> Stored data
--

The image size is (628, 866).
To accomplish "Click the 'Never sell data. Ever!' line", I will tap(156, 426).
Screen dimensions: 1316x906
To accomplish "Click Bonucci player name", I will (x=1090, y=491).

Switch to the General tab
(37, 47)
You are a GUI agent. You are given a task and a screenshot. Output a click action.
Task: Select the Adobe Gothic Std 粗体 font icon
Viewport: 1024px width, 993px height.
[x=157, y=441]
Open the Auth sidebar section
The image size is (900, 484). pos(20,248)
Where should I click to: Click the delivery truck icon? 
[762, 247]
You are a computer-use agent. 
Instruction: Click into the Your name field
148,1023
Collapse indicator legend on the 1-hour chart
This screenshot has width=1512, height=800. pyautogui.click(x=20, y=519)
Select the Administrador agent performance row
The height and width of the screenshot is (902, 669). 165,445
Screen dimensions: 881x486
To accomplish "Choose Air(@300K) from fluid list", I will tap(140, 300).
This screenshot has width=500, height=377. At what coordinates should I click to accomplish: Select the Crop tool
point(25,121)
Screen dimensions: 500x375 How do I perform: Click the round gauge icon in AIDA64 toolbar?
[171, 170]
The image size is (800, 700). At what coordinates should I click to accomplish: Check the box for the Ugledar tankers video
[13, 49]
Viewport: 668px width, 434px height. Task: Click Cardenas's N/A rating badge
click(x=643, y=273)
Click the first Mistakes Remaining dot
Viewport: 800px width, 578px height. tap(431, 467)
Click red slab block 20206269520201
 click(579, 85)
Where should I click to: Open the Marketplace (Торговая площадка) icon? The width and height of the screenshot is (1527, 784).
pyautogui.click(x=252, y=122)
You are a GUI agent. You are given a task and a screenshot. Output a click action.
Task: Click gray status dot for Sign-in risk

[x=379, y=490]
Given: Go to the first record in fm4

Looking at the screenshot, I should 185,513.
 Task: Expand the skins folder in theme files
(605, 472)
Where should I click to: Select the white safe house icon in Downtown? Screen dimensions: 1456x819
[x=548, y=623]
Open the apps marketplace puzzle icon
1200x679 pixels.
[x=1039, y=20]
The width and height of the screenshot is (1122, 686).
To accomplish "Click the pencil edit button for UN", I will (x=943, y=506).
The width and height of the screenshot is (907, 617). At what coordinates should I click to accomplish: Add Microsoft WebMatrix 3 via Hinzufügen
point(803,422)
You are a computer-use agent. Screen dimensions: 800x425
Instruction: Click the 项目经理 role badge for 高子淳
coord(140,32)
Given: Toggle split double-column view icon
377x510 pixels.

--

> TASK REQUIREMENTS
Retype every entry, keeping each character as it was.

> RESULT BELOW
The image size is (628, 866).
To accomplish "Click the 'Never sell data. Ever!' line", I will tap(156, 426).
Screen dimensions: 1316x906
To accomplish "Click Bonucci player name", I will (x=1090, y=491).

Switch to the General tab
(37, 47)
You are a GUI agent. You are given a task and a screenshot. Output a click action.
Task: Select the Adobe Gothic Std 粗体 font icon
Viewport: 1024px width, 993px height.
[x=157, y=441]
Open the Auth sidebar section
The image size is (900, 484). pos(20,248)
Where should I click to: Click the delivery truck icon? 
[762, 247]
You are a computer-use agent. 
Instruction: Click into the Your name field
148,1023
Collapse indicator legend on the 1-hour chart
This screenshot has width=1512, height=800. pyautogui.click(x=20, y=519)
Select the Administrador agent performance row
The height and width of the screenshot is (902, 669). 165,445
Screen dimensions: 881x486
To accomplish "Choose Air(@300K) from fluid list", I will tap(140, 300).
This screenshot has width=500, height=377. At what coordinates should I click to accomplish: Select the Crop tool
point(25,121)
Screen dimensions: 500x375 How do I perform: Click the round gauge icon in AIDA64 toolbar?
[171, 170]
The image size is (800, 700). At what coordinates should I click to accomplish: Check the box for the Ugledar tankers video
[13, 49]
Viewport: 668px width, 434px height. Task: Click Cardenas's N/A rating badge
click(x=643, y=273)
Click the first Mistakes Remaining dot
Viewport: 800px width, 578px height. tap(431, 467)
Click red slab block 20206269520201
 click(579, 85)
Where should I click to: Open the Marketplace (Торговая площадка) icon? The width and height of the screenshot is (1527, 784).
pyautogui.click(x=252, y=122)
You are a GUI agent. You are given a task and a screenshot. Output a click action.
Task: Click gray status dot for Sign-in risk

[x=379, y=490]
Given: Go to the first record in fm4

Looking at the screenshot, I should 185,513.
 Task: Expand the skins folder in theme files
(605, 472)
Where should I click to: Select the white safe house icon in Downtown? Screen dimensions: 1456x819
[x=548, y=623]
Open the apps marketplace puzzle icon
1200x679 pixels.
[x=1039, y=20]
The width and height of the screenshot is (1122, 686).
To accomplish "Click the pencil edit button for UN", I will (x=943, y=506).
The width and height of the screenshot is (907, 617). At what coordinates should I click to accomplish: Add Microsoft WebMatrix 3 via Hinzufügen
point(803,422)
You are a computer-use agent. Screen dimensions: 800x425
Instruction: Click the 项目经理 role badge for 高子淳
coord(140,32)
Given: Toggle split double-column view icon
377x510 pixels.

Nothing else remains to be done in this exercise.